Texte extrait
───

Nos instructions ont aussi porté la conviction dans vos esprits, nos très chers frères. C'est que notre langage est l'expression de la vérité, c'est que nos jugements se fondent sur les vices intrinsèques du régime scolaire auquel l'Etat prétend soumettre l'enfance, et sur les funestes effets que ce régime produit ailleurs et nécessairement.

Ce qui le prouve non moins manifestement, ce sont les efforts que les auteurs et les partisans de la loi projetée ont prodigués dans la presse et dans des documents officiels, et qu'ils emploient encore à la tribune parlementaire et dans la loi même, pour dissimuler la malignité de celle-ci, et faire croire que nos appréciations sont injustes et nos craintes exagérées. Mais la plupart de leurs organes et de leurs représentants les plus autorisés ont reconnu et proclamé franchement le caractère et le but de la loi. La prudence elle-même des habiles s'est démentie, leur haine contre l'Eglise catholique s'est démasquée ; des aveux leur ont échappé, et ces aveux révèlent clairement ce qu'ils veulent, ce qu'ils cherchent en neutralisant l'école primaire, à savoir un moyen infaillible de déchristianiser le pays.

La dissimulation n'a pas eu de succès ; elle ne pouvait tromper personne. La loi projetée est trop formelle, trop catégorique dans ses dispositions principales ; les intentions du Gouvernement, manifestées dans l'exposé des motifs à l'appui de la loi, les commentaires de la section centrale, consignés dans son rapport, et les explications données à la Chambre par le rapporteur, sont trop explicites, pour que les catholiques puissent se laisser donner le change. Le caractère, le but de la loi projetée sont donc tels que nous les avons définis, tels que les ont définis, signalés et réprouvés avec nous ces hommes d'Etat, élite de l'opinion conservatrice, dont nous avons ci-dessus invoqué le témoignage.

───

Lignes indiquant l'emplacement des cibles
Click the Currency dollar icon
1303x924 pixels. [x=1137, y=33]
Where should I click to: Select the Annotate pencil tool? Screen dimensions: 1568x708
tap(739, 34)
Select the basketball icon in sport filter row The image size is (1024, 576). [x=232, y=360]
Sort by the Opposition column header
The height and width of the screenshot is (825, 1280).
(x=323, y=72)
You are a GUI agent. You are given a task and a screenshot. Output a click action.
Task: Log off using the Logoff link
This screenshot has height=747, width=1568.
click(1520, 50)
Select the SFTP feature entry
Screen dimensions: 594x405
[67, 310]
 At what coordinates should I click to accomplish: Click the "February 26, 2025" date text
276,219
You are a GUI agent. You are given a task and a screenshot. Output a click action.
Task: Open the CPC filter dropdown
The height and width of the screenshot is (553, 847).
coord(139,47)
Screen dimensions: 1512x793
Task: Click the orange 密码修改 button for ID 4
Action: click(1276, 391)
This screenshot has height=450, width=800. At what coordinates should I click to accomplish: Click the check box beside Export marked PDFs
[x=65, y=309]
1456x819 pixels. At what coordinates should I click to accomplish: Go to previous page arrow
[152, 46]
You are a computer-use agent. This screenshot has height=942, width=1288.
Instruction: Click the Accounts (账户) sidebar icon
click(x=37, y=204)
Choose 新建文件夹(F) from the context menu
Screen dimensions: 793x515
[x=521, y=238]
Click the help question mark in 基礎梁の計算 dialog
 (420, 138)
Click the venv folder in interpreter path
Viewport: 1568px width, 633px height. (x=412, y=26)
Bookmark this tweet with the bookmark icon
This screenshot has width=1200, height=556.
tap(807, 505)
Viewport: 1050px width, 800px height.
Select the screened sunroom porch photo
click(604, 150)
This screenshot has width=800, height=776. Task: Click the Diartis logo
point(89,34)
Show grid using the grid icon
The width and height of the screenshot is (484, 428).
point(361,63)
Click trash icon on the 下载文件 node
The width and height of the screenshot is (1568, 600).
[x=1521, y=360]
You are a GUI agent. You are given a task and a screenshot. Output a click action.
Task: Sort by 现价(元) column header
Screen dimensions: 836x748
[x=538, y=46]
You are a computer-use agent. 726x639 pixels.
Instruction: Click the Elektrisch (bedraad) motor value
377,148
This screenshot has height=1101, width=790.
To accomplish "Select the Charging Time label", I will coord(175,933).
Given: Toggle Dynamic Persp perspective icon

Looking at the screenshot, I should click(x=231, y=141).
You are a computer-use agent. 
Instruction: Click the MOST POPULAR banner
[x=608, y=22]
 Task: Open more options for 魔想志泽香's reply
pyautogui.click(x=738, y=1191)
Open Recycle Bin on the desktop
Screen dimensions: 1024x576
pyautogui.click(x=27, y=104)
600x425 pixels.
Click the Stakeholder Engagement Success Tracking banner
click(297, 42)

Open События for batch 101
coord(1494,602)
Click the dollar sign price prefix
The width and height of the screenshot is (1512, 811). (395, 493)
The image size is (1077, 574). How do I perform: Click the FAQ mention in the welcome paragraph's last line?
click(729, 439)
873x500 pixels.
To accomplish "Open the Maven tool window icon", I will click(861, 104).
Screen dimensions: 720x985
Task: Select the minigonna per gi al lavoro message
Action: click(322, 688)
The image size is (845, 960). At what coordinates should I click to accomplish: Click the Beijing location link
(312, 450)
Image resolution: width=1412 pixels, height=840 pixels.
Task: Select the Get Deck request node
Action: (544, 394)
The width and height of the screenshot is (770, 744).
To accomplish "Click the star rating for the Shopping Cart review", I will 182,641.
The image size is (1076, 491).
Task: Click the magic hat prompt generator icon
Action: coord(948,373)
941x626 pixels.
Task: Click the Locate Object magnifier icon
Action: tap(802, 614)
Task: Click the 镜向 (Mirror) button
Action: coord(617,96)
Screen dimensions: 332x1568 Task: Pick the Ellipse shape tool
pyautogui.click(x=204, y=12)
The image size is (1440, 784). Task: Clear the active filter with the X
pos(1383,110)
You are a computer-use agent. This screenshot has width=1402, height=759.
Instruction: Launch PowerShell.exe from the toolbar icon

───

Liste des tâches
1) D'après le texte extrait, pourquoi la dissimulation des partisans de la loi projetée a-t-elle échoué ? Répondez en une à trois phrases.
2) Dans les enregistrements, renommez « Instruction » en « Directive » de la ligne contenant « Show grid using the grid icon » à la ligne contenant « Action: (544, 394) », puis redonnez uniquement ces lignes, sans rien modifier d'autre.

Résultats finaux
1) La loi projetée est trop formelle et trop catégorique dans ses dispositions principales. Les intentions du Gouvernement exposées dans l'exposé des motifs, les commentaires de la section centrale consignés dans son rapport et les explications du rapporteur à la Chambre sont en outre trop explicites pour que les catholiques puissent se laisser donner le change.

2)
Show grid using the grid icon
The width and height of the screenshot is (484, 428).
point(361,63)
Click trash icon on the 下载文件 node
The width and height of the screenshot is (1568, 600).
[x=1521, y=360]
You are a GUI agent. You are given a task and a screenshot. Output a click action.
Task: Sort by 现价(元) column header
Screen dimensions: 836x748
[x=538, y=46]
You are a computer-use agent. 726x639 pixels.
Directive: Click the Elektrisch (bedraad) motor value
377,148
This screenshot has height=1101, width=790.
To accomplish "Select the Charging Time label", I will coord(175,933).
Given: Toggle Dynamic Persp perspective icon

Looking at the screenshot, I should click(x=231, y=141).
You are a computer-use agent. 
Directive: Click the MOST POPULAR banner
[x=608, y=22]
 Task: Open more options for 魔想志泽香's reply
pyautogui.click(x=738, y=1191)
Open Recycle Bin on the desktop
Screen dimensions: 1024x576
pyautogui.click(x=27, y=104)
600x425 pixels.
Click the Stakeholder Engagement Success Tracking banner
click(297, 42)

Open События for batch 101
coord(1494,602)
Click the dollar sign price prefix
The width and height of the screenshot is (1512, 811). (395, 493)
The image size is (1077, 574). How do I perform: Click the FAQ mention in the welcome paragraph's last line?
click(729, 439)
873x500 pixels.
To accomplish "Open the Maven tool window icon", I will click(861, 104).
Screen dimensions: 720x985
Task: Select the minigonna per gi al lavoro message
Action: click(322, 688)
The image size is (845, 960). At what coordinates should I click to accomplish: Click the Beijing location link
(312, 450)
Image resolution: width=1412 pixels, height=840 pixels.
Task: Select the Get Deck request node
Action: (544, 394)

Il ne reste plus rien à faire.